А все-таки вершины Мохнатого все еще сияют, как будто что-то обещают человечеству. На 57-й улице навстречу попалась команда двухметровых девок, очевидно, манекенщицы. Маша! – крикнул им вслед Огородников. Одна обернулась: я – Оля! Команда стала грузиться в автобус с темными стеклами. Из угловой забегаловки пахнуло лежалыми гамбургами, франкфуртами и бременами. Ди фаане хох! Пролетарии всех стран, соединяйтесь! В двух шагах, впрочем, между прочим, находился шикарный подъезд одного из лучших – The Russian Vodka Room, оттуда несло дорогими сигарами. Длинное облако, словно освежающая тряпка, прошло вдоль 57-й от Ист-Ривер до Гудзона.

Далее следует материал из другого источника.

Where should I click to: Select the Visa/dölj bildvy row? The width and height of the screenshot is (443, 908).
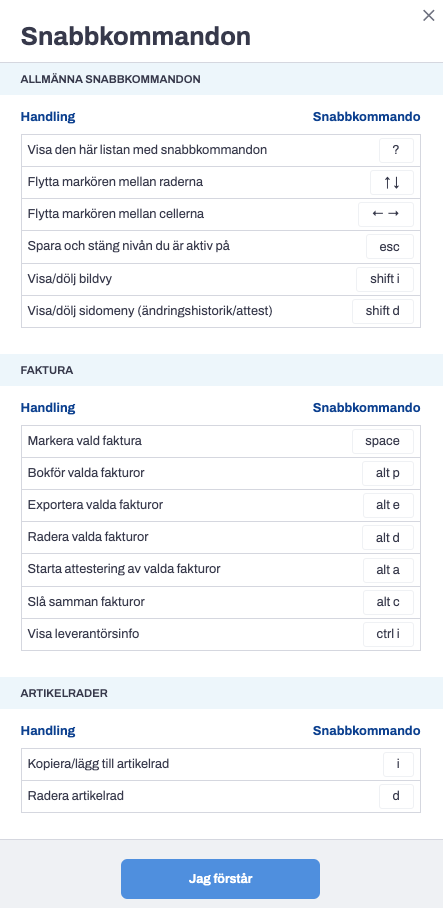221,279
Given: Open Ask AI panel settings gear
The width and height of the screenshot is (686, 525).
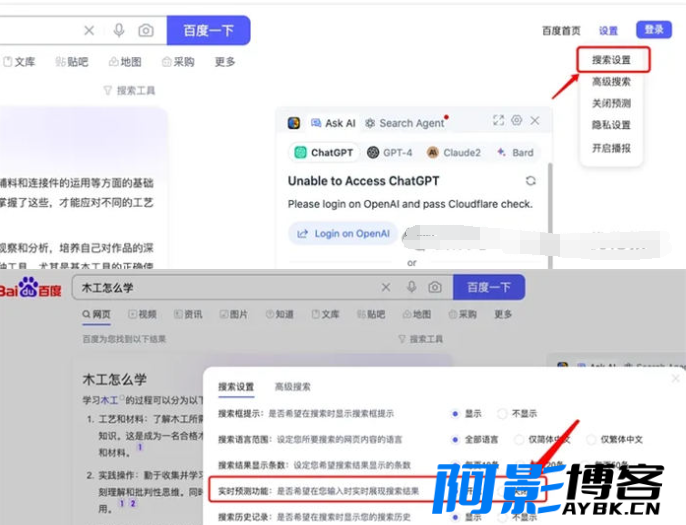Looking at the screenshot, I should point(516,121).
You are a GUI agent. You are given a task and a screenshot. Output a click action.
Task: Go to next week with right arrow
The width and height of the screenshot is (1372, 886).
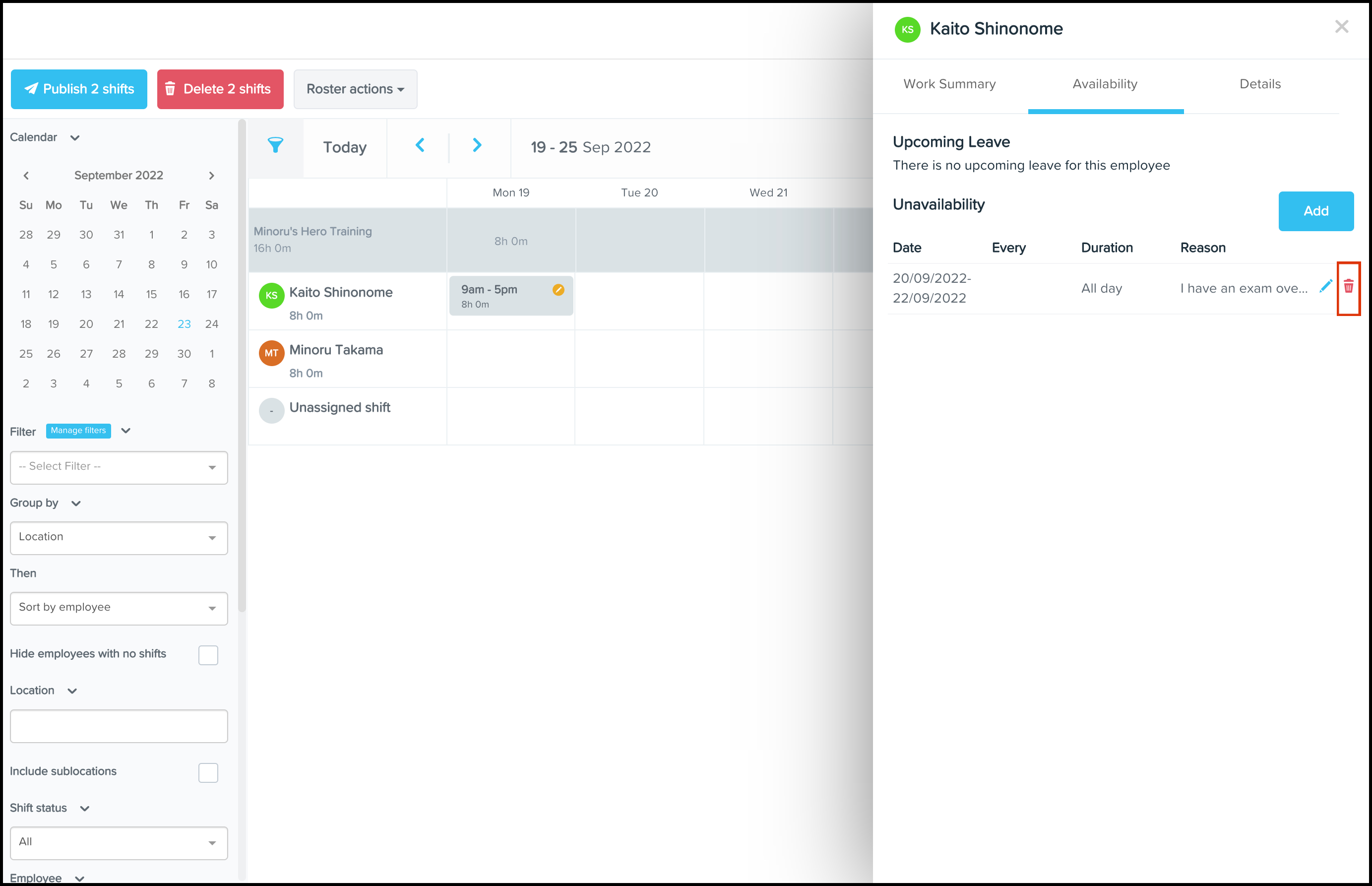(477, 145)
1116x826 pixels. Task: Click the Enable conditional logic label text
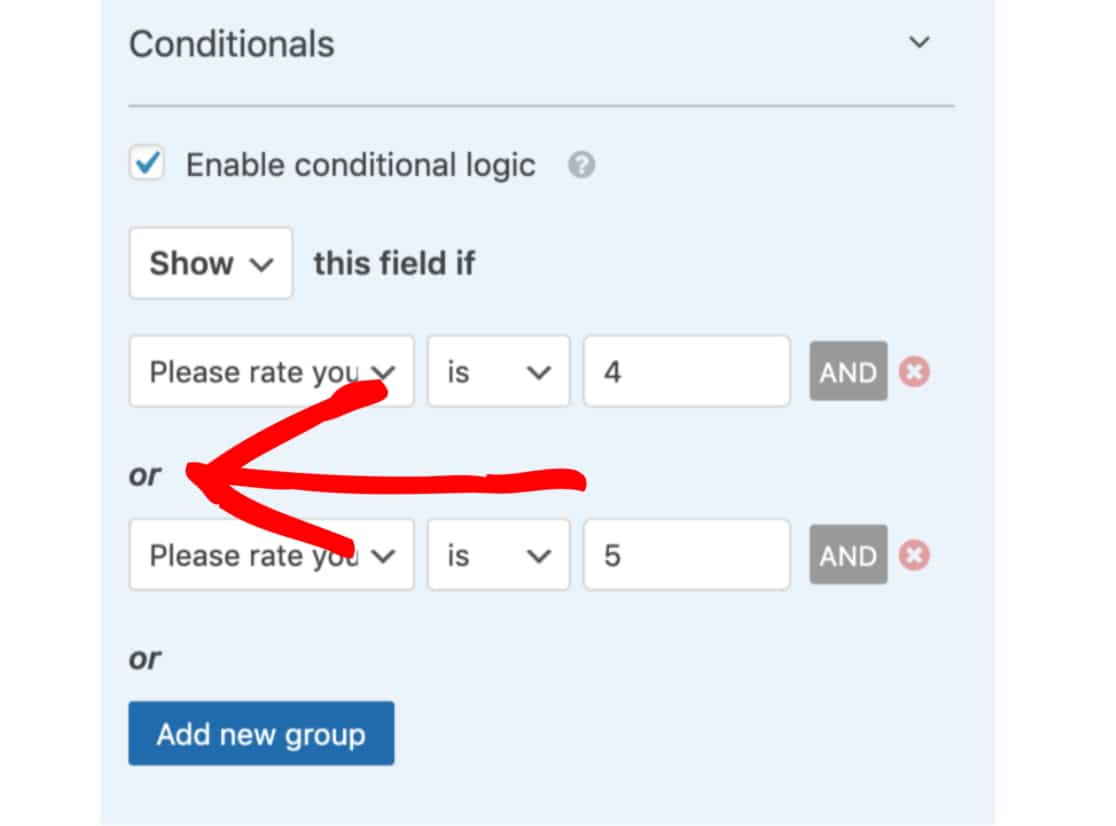pyautogui.click(x=360, y=165)
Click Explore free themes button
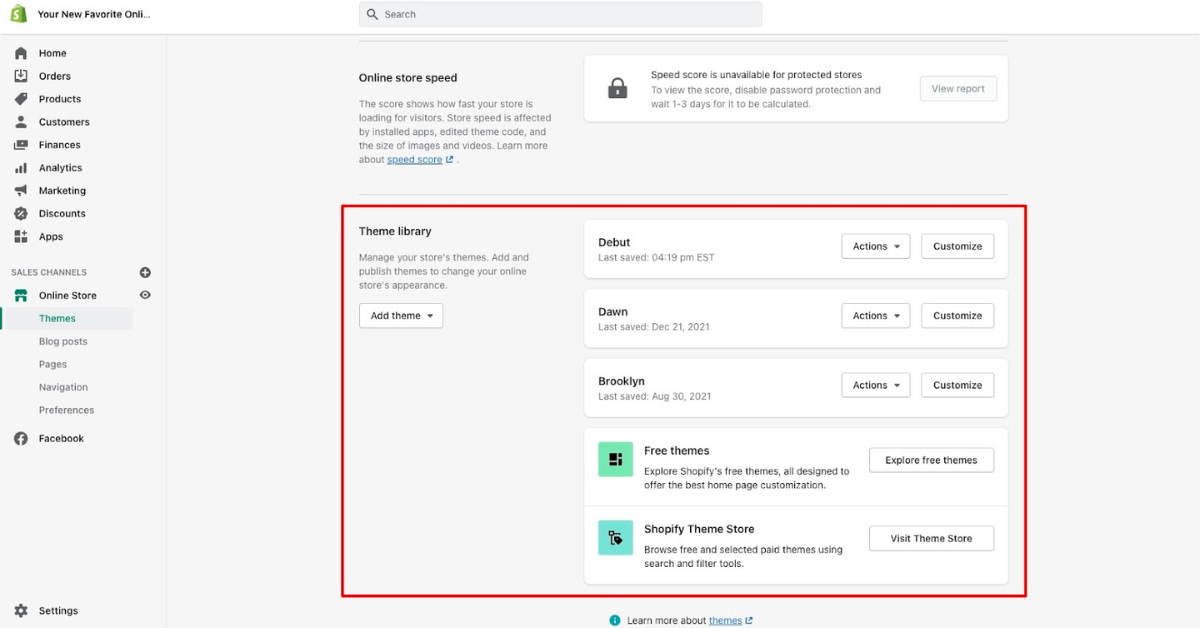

Огородников и Ефим Четверкинд вошли в «Русскую водочную». Когда-то Фима был такой типичный москвич, а теперь, после долгих шатаний по Америке, стал типичным нью-йоркером, более того – именно обитателем Мохнатого, как он запанибрата называет остров Манхэттен. Кажется, нигде больше жить не могу, признается он, и потому меня так многое здесь возмущает. Возьми, например, рент, ну, то есть квартплату. За паршивенькую двухбедренную, ну, то есть с двумя спальнями, квартиру на 34-й Вест я плачу восемьсот баксов, а лэндлорд, проклятый сириец, собирается поднимать плату на восемь процентов. Это ли не бандитизм?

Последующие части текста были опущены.